:: Auszug ::
□ □ □ □ □

Eine Welt voller Magie, düster und funkelnd.

Luke Pearson erzählt in der graphic novel „Was du nicht siehst“ virtuos von einer bizarren Welt und der fehlenden Aufmerksamkeit der Menschen
Hamburg

Düster ist es: Ein Auto fährt durch die dunkle Nacht, das Licht der Scheinwerfer streift einen Draht, Bäume, Sträucher, einen Totenschädel. Der Mann im Wagen sieht sie nicht, sieht auch nicht die tanzenden Bäume: Er starrt stur geradeaus. „Draußen auf dem Meer paddelt ein wachsamer Riese und lässt sich gluckernd unter die ölige Oberfläche gleiten.“ Der Horizont beginnt rötlich zu glühen. „Still und mit unendlicher Langmut harren manche Dinge ihrer Entdeckung“, heißt es – wie die Skelette, die im Gebüsch liegen.

□ □ □ □ □

:: Bereitgestelltes Material ::

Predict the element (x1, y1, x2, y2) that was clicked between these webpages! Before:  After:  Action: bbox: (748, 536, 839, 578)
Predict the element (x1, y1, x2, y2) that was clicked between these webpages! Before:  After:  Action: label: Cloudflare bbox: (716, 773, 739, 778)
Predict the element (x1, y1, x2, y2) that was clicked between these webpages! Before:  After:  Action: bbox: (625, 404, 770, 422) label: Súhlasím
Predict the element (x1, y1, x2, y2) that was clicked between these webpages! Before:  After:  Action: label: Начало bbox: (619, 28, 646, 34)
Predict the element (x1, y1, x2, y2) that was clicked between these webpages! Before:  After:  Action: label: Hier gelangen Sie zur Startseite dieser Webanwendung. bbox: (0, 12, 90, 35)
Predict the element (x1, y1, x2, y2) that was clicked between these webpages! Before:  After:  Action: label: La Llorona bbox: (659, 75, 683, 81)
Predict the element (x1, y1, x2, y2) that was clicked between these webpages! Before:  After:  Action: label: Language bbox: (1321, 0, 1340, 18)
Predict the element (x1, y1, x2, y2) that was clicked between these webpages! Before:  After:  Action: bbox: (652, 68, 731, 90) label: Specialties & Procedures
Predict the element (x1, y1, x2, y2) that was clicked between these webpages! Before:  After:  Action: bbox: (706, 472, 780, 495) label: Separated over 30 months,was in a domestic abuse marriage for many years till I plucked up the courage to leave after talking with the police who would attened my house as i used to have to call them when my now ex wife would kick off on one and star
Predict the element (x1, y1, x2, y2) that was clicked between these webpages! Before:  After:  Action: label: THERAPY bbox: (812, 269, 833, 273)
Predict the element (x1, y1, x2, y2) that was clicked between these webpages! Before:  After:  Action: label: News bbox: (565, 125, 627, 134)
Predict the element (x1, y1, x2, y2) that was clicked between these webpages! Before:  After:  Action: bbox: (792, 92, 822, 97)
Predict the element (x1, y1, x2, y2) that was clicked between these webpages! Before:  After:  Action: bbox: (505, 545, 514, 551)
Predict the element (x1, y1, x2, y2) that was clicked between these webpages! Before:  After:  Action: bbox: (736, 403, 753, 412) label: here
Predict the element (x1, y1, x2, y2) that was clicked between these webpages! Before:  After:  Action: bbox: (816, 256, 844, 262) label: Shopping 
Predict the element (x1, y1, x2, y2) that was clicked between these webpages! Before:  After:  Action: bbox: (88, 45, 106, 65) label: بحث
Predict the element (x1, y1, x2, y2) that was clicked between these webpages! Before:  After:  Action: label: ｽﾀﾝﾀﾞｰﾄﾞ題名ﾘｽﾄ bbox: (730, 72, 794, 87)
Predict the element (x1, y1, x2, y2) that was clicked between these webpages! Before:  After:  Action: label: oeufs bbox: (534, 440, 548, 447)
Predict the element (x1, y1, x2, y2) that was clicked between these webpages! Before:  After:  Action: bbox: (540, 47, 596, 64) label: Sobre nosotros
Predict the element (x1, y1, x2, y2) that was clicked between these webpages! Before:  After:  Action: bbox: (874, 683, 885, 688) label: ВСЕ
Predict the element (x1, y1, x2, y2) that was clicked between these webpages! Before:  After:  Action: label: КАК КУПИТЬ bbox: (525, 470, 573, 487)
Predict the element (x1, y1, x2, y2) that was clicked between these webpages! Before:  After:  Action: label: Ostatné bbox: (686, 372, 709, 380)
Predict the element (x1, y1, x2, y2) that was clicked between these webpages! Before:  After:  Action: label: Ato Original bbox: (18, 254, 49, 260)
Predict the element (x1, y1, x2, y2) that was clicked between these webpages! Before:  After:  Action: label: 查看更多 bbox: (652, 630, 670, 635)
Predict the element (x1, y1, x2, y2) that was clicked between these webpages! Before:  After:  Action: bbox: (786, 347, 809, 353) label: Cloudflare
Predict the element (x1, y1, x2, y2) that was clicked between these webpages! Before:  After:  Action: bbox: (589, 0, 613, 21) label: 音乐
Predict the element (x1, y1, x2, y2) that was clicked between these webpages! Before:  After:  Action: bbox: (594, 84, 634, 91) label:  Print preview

□ □ □ □ □

:: Aufgaben ::
1. Wohin starrt laut dem Auszug der Mann im Wagen?
2. Übersetze den Satz „Der Horizont beginnt rötlich zu glühen.“ aus dem Auszug ins Englische.
3. Gib aus dem Auszug den Abschnitt von „Eine Welt voller“ bis einschließlich „im Gebüsch liegen.“ wortgetreu aus.

:: Antworten im Einzelnen ::
1. Er starrt stur geradeaus.

2. The horizon begins to glow reddish.

3.
Eine Welt voller Magie, düster und funkelnd.

Luke Pearson erzählt in der graphic novel „Was du nicht siehst“ virtuos von einer bizarren Welt und der fehlenden Aufmerksamkeit der Menschen
Hamburg

Düster ist es: Ein Auto fährt durch die dunkle Nacht, das Licht der Scheinwerfer streift einen Draht, Bäume, Sträucher, einen Totenschädel. Der Mann im Wagen sieht sie nicht, sieht auch nicht die tanzenden Bäume: Er starrt stur geradeaus. „Draußen auf dem Meer paddelt ein wachsamer Riese und lässt sich gluckernd unter die ölige Oberfläche gleiten.“ Der Horizont beginnt rötlich zu glühen. „Still und mit unendlicher Langmut harren manche Dinge ihrer Entdeckung“, heißt es – wie die Skelette, die im Gebüsch liegen.